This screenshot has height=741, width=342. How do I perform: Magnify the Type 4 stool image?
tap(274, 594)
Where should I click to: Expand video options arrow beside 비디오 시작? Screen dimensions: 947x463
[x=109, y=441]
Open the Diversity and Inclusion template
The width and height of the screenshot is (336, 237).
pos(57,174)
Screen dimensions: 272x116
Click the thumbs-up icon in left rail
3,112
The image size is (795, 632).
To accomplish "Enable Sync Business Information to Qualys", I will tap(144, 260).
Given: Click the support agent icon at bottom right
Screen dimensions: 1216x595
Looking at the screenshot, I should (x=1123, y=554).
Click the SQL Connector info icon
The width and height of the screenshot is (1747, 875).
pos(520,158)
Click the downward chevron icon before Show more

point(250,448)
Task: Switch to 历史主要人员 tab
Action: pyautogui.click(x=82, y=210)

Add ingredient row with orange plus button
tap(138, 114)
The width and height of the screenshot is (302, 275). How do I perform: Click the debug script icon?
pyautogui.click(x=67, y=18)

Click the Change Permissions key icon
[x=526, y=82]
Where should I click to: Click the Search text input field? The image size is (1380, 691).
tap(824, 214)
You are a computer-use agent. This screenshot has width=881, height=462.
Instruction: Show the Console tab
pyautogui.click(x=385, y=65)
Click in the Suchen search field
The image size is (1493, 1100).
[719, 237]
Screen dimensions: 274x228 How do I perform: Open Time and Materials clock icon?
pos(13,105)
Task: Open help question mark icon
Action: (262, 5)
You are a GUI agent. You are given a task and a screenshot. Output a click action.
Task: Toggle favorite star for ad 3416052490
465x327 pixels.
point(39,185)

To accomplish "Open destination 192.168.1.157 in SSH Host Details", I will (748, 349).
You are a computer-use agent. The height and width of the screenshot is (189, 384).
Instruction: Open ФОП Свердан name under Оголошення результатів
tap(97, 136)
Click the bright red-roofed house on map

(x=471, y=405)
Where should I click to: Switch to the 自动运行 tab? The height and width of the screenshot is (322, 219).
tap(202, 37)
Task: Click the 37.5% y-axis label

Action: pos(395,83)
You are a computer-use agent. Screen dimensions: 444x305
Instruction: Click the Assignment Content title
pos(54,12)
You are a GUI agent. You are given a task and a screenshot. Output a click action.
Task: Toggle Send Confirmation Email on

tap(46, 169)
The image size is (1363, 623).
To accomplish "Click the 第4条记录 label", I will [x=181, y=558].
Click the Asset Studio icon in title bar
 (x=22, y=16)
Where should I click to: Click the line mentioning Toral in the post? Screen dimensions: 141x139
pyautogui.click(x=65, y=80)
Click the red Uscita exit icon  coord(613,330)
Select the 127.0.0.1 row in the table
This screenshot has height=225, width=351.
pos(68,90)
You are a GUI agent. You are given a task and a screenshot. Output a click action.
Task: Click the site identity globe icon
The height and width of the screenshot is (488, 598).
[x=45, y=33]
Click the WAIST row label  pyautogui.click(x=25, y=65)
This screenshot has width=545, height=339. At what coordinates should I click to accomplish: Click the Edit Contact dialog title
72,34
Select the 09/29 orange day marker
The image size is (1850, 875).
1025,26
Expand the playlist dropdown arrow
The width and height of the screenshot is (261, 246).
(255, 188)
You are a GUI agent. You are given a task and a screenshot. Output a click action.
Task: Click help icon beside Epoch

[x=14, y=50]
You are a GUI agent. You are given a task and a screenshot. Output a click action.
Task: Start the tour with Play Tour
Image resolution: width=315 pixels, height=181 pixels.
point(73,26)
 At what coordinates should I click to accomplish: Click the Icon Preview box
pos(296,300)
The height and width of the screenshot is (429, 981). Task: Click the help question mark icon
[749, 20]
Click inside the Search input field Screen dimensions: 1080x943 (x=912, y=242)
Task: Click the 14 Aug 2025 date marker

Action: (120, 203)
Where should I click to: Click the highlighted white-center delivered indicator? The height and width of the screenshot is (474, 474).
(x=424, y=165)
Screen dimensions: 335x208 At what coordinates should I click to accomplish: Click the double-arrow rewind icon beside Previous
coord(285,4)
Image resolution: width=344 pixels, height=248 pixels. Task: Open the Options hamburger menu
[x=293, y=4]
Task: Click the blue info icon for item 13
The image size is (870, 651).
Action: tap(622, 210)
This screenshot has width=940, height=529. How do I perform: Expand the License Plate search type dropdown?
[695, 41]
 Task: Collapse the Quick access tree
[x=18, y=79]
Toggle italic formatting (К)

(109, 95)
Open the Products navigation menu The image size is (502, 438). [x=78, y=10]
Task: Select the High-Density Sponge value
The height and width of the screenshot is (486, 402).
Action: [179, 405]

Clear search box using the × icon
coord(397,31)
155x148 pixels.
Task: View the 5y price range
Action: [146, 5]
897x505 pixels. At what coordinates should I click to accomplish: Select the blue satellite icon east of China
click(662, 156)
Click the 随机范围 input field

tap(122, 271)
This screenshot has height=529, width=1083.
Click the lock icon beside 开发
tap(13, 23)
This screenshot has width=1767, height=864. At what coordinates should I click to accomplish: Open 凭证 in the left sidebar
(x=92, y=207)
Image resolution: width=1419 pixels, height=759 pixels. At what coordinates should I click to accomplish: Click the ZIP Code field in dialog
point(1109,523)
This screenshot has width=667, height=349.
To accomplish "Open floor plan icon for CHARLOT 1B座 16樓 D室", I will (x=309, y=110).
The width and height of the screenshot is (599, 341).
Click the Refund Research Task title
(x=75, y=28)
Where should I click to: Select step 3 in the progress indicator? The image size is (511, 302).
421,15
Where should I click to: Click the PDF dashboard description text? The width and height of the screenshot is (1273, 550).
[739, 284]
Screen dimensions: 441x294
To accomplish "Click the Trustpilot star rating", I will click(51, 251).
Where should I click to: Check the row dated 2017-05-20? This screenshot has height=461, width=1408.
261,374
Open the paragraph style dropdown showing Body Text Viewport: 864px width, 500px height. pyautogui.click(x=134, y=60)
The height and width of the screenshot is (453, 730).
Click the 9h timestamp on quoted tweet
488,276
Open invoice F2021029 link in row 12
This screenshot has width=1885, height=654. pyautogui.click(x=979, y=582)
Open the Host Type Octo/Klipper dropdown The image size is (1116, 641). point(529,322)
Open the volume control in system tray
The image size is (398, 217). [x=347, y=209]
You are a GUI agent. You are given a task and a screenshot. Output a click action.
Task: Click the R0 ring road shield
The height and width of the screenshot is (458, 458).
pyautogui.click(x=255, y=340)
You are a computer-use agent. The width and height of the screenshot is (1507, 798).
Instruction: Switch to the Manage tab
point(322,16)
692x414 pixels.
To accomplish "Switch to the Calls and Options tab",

EXERCISE GOAL: Transcribe each line of the data above, unaltered, from the one where "You are a computer-use agent. The height" appears to the one where "Select the 127.0.0.1 row in the table" appears, inclusive of both.

RESULT BELOW:
You are a computer-use agent. The height and width of the screenshot is (189, 384).
Instruction: Open ФОП Свердан name under Оголошення результатів
tap(97, 136)
Click the bright red-roofed house on map

(x=471, y=405)
Where should I click to: Switch to the 自动运行 tab? The height and width of the screenshot is (322, 219).
tap(202, 37)
Task: Click the 37.5% y-axis label

Action: pos(395,83)
You are a computer-use agent. Screen dimensions: 444x305
Instruction: Click the Assignment Content title
pos(54,12)
You are a GUI agent. You are given a task and a screenshot. Output a click action.
Task: Toggle Send Confirmation Email on

tap(46, 169)
The image size is (1363, 623).
To accomplish "Click the 第4条记录 label", I will [x=181, y=558].
Click the Asset Studio icon in title bar
 (x=22, y=16)
Where should I click to: Click the line mentioning Toral in the post? Screen dimensions: 141x139
pyautogui.click(x=65, y=80)
Click the red Uscita exit icon  coord(613,330)
Select the 127.0.0.1 row in the table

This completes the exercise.